Using TelePrompters....

Discussion in 'Professional Video Production' started by Existential Angst, May 23, 2012.

  1. Awl --

    More along the lines of production ( but rec.video.production is DEAD!! What
    happened??), I've always been curious about teleprompters and performance.

    I watch the PBS stumping at fund-raising time, Dr. Amen, Furhman, even that
    absolutely ridiculous Dr. Wayne Dyer, and I'm always amazed at the utter
    *seamlessness* of these lectures/performances. I've done classroom
    lecturing, spent too many years as a stoodint, and have NEVER seen anything
    like this is a natural setting.

    Now, I know the response will be, Well, PBS fund-raising et al is *not* a
    natural setting..... and that is certainly true.
    But these performances seem almost supernatural, even WITH teleprompters,
    even with (proly) the wireless ear-bud prompting, etc.
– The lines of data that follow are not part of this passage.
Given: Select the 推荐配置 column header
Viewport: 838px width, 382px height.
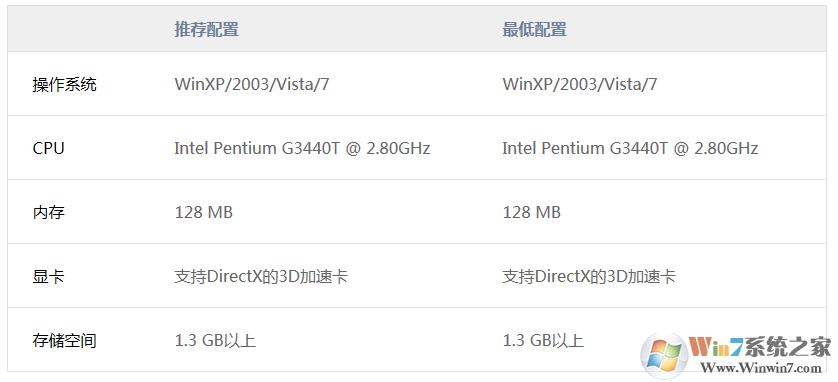Looking at the screenshot, I should pos(206,29).
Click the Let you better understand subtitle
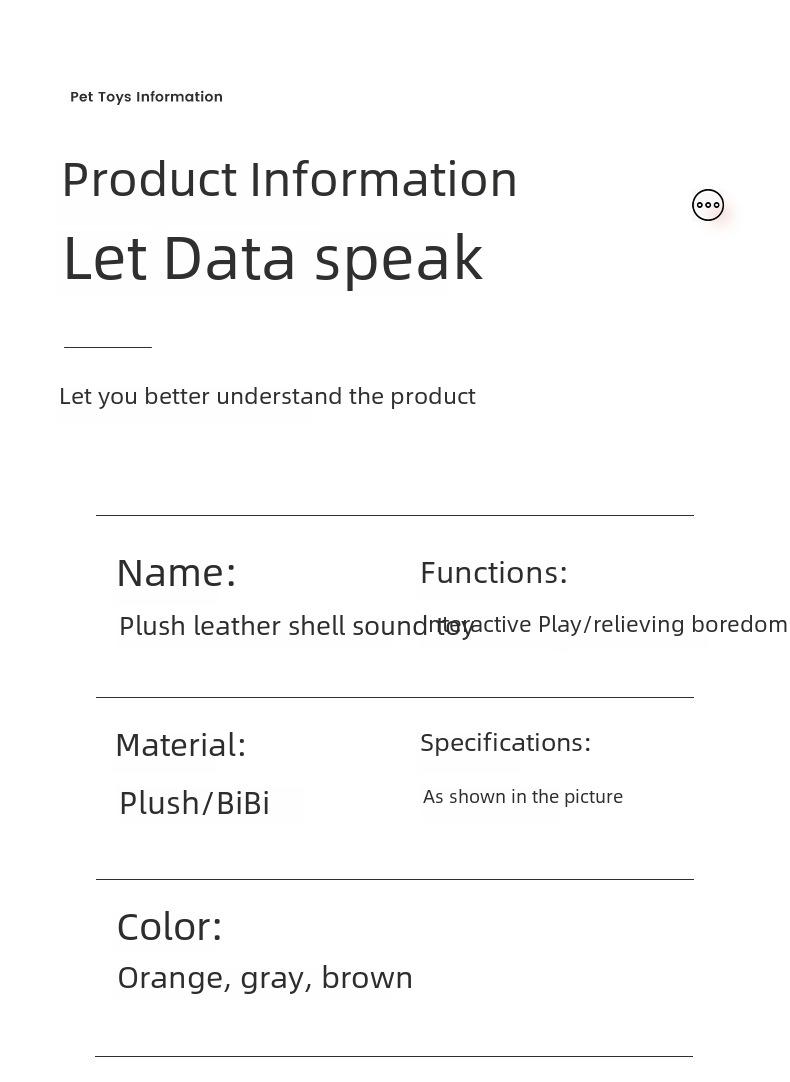790x1082 pixels. (267, 396)
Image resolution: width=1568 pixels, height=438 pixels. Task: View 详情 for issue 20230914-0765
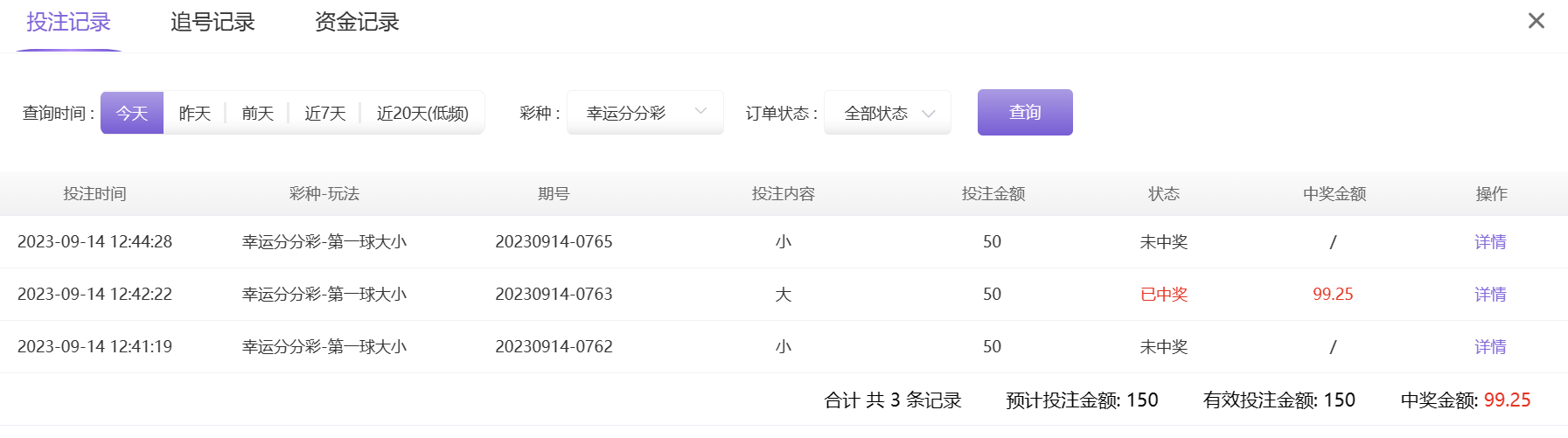(x=1490, y=242)
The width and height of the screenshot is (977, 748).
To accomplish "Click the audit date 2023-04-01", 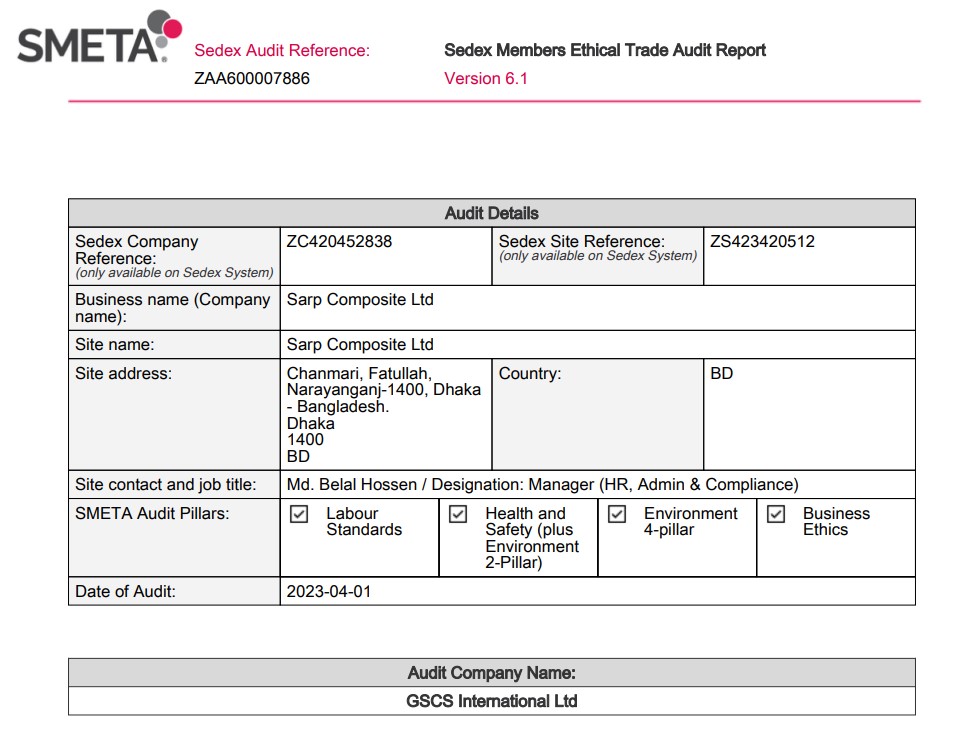I will (x=328, y=591).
    I'm thinking these guys just have some extraordinary ability (proly way
    beyond their medical expertise!!), because if I was up there, none of that
    cueing/teleprompter stuff would help me!! And I can chat a bit.... LOL

    But if they *don't* have extraordinary talent, is there some super-coaching
    going on, some special method/technique of practice? This must require
    MEGA-rehearsal, practice -- even with teleprompters....
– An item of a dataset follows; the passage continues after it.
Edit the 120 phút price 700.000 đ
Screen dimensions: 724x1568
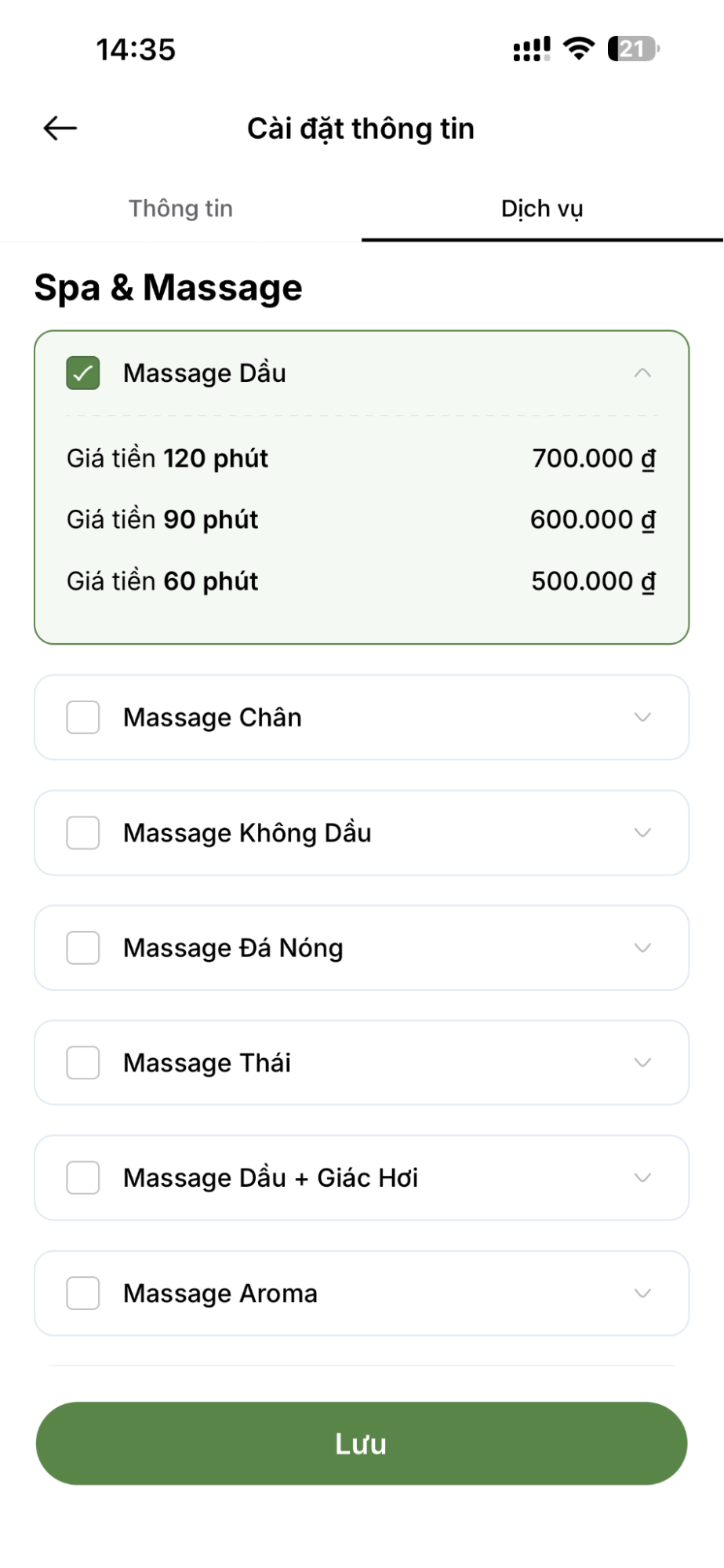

    Also, as I watch these guys, they're not standing still long enough to read
    or even focus on anything, from what I can see. Amen is all over the
    place!!!
    I don't think I've seen any of them flub ONCE, yet. Nary a single flub!!!
    Simply seamless.

    Plus, you have singers all the time forgetting the lyrics to *their own
    songs*, so hour-long monologues can't be a trivial feat.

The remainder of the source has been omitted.